━━ LISTED ENTRIES

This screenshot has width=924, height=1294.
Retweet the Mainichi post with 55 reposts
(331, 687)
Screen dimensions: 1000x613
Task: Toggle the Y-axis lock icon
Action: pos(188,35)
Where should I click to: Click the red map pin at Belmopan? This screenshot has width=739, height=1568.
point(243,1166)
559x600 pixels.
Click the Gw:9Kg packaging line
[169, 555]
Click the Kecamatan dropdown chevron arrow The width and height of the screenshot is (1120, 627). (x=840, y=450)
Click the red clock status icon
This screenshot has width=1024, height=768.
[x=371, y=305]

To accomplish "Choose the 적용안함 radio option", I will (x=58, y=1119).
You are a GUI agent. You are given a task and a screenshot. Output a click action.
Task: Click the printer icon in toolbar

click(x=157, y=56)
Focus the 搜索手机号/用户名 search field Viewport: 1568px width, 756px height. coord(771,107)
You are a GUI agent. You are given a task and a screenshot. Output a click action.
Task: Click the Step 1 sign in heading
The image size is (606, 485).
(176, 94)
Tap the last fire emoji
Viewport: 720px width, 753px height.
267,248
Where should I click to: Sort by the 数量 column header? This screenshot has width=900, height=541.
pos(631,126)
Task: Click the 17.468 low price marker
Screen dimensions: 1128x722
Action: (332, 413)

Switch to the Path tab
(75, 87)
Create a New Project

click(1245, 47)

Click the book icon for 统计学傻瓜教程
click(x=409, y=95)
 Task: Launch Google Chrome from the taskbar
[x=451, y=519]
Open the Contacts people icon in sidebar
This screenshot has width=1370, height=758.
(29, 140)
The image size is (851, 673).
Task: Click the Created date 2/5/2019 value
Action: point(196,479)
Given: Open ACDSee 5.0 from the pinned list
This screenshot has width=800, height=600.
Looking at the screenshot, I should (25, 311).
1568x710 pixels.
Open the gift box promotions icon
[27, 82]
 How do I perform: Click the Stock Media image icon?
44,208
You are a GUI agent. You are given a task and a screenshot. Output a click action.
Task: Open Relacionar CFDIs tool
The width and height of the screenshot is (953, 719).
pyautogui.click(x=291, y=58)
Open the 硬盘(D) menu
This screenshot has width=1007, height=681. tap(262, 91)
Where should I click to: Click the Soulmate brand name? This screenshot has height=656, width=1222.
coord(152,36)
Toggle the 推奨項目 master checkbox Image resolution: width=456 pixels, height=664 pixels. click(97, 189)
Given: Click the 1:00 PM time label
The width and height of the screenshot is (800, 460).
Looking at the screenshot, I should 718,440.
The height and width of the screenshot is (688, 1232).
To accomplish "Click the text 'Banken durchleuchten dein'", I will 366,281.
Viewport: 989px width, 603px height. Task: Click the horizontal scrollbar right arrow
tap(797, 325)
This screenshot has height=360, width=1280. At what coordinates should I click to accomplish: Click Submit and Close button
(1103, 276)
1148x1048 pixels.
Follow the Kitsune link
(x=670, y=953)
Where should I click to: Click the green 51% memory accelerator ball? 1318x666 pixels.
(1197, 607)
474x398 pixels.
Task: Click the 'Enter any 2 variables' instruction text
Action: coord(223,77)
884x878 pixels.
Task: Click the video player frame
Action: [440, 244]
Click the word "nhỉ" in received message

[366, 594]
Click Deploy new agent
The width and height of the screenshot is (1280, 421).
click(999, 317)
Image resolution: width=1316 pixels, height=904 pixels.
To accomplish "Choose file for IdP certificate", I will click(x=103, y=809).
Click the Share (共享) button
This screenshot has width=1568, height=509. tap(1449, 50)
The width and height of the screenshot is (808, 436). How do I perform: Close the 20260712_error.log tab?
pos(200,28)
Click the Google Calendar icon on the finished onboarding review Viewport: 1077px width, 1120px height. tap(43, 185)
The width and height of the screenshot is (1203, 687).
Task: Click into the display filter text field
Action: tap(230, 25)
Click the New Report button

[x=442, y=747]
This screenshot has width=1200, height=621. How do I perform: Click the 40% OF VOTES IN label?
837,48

━━━━

**PROBLEM**
Your answer must be a single number: the count of lines above that contain the string "resolution".

**RESULT OF THE TASK**
2